= Hands On Learning Australia =

Non-profit organisation

Hands On Learning Australia is a not-for-profit organisation listed as a Harm Prevention Charity by the Australian Government. The charity was assisted to come into being by Social Ventures Australia and became an Australian company in 2008 with a board of directors providing governance and oversight. The charity was formed to expand the implementation of a secondary school reengagement program started some nine years previously by high school teacher Russell Kerr, at Frankston high school. The organisation has gained the patronage of Her Excellency Ms Quentin Bryce AC, Governor-General of the Commonwealth of Australia. From 1 April 2017 Hands On Learning Australia merged with Save the Children Australia.

==The Hands On Learning program==
Hands On Learning (HOL) provides an alternative learning framework for disengaged students to reconnect with school and community. Students come out of normal classes one day per week to join a small team formed of Years 5 to 10 students to work on creative construction projects around their school and in their local community. The students remain part of their normal school program the other four days of the week. Participation is voluntary and long term — students can remain in the program from several weeks to several years, depending upon their needs.

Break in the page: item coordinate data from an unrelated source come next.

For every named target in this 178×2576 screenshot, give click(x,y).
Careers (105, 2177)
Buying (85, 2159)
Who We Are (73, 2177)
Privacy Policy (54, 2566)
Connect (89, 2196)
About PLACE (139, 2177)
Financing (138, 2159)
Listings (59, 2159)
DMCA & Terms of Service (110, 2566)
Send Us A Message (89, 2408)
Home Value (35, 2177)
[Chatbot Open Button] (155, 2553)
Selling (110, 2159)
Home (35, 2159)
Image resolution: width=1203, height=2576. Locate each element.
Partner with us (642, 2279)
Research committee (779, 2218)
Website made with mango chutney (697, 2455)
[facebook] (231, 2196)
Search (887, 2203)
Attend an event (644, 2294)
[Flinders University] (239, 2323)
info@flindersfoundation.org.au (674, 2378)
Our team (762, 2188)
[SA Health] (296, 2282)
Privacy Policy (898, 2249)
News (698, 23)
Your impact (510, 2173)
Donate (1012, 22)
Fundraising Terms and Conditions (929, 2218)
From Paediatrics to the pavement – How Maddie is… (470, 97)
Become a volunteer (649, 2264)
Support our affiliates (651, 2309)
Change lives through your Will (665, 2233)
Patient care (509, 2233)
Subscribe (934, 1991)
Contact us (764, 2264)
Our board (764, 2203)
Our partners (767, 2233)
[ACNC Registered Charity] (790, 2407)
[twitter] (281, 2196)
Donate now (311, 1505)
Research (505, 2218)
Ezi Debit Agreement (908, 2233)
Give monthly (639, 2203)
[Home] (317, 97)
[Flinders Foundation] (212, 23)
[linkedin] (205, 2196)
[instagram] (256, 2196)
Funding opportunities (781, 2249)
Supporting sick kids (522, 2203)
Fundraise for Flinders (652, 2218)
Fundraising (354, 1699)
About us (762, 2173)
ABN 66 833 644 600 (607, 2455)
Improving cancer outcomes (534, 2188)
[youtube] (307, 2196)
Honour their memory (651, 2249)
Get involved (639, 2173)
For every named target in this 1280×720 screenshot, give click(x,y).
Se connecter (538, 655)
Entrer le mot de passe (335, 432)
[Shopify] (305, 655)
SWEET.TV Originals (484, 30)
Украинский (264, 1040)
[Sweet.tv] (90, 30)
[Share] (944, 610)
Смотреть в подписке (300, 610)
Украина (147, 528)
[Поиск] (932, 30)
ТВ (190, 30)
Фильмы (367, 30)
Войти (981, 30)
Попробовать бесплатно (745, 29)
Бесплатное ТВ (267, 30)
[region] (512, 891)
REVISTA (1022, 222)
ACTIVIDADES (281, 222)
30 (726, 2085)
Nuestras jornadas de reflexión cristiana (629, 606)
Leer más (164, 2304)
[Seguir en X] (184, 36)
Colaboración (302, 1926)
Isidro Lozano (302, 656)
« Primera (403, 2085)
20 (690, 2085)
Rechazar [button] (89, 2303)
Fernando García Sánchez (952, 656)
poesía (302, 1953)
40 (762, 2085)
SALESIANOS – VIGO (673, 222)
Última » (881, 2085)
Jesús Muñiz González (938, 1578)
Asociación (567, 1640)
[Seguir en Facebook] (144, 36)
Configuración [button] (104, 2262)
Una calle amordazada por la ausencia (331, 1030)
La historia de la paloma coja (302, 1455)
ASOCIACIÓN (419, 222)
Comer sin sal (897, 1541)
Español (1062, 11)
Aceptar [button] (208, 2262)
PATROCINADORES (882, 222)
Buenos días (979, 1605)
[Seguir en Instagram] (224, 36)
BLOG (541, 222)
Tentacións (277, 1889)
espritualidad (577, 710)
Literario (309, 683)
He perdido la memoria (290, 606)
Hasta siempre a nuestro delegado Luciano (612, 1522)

HOL was reviewed by the University of Melbourne and identified as an example of effective strategies for increasing school completion. The program was also considered by Monash University as a way of improving educational outcomes. The program has featured in newspaper and radio broadcasts in Melbourne media, is acknowledged by the Dusseldorp Skills Forum, and endorsed as a strategy to be implemented by schools in the Gippsland region as part of their Youth Commitment to help increase retention rates.

Straw bale hut and pizza oven constructed by HOL students

One of the first projects a HOL program engages in is the construction of a HOL hut. This original straw bale hut continues to operate as the operational centre of HOL at Frankston High School.

===Principles===
HOL operates on three broad principles for dealing with students at risk of leaving school prematurely; Target them early and long-term; Work outside the square; Don't just talk, do!. The following summaries are extracted from a presentation given at a Department of Education and Early Childhood Development conference in 2008 unless otherwise indicated.

====Target them early and long-term====
HOL involves students in the middle years (Years 5 - 10) as a preventative measure. It operates on the assumption that if students have become fully disengaged they will either exit prematurely, or remain disaffected and derive minimal benefit from their time there. Thus the program attempts to identify and recruit disengaging students before negative attitudes and behaviours become entrenched. Students are reported to remain, on average, two years in the program on a voluntary basis.

====Work outside the square====
This phrase refers to the fact that students come out of their normal classes one day per week as a 'release valve' into a small group of students with two adults — a teacher:student ratio of 2:10. These small groups are intended to provide an opportunity for students to form strong relationships and an alternate peer group, providing a sense of belonging.

====Don't just talk, do!====
HOL assumes that many of their target cohort of students will feel uncomfortable or stigmatised in seeking out student welfare personnel, or lack either the capacity or disposition to explore their issues verbally. In giving these students practical, inherently purposeful tasks to take part in, it is believed that they will be able to form supportive relationships that will help build a sense of wellbeing without necessarily engaging in discussion about issues they may be facing.

===Community projects===
The HOL program has been involved in numerous community based projects since its inception. Examples include the construction of board walks, foot bridges, renovation of community buildings, repairs to public park infrastructure etc.

===HOL LiNK===
In 2008 the HOL model was used as the basis for a pilot Literacy and Numeracy Knowledge program called HOL LiNK. The HOL LiNK program was an extension to an existing HOL program at Carrum Downs Secondary College. Somewhat unusually, the HOL LiNK program was expressly implemented as a non-remedial setting, working instead to help students avail themselves of incidental learning opportunities and to improve their strategies for coping in traditional classrooms.

===HOL SaFE===
In 2009 Hands On Learning Australia entered into a pilot partnership with Berry Street and Anglicare Victoria to form a School and Family Engagement project (HOL SaFE) at two Victorian Government Secondary Colleges. The HOL SaFE project consisted of bringing a Youth & Family Worker from the partnering agency into a HOL program within a school. By working directly with disadvantaged students within the context of HOL, the Youth & Family Worker could form much stronger relationships over a longer period of time, thereby enhancing their capacity to engage and work with the students' families.

===HOLmes===
A third extension to the basic Hands On Learning program was piloted in 2009 utilising Medicare funding to enable a psychologist or social worker to join the HOL team to provide mental and emotional support (hence HOLmes) to those disaffected students who were eligible for a Mental Health Plan.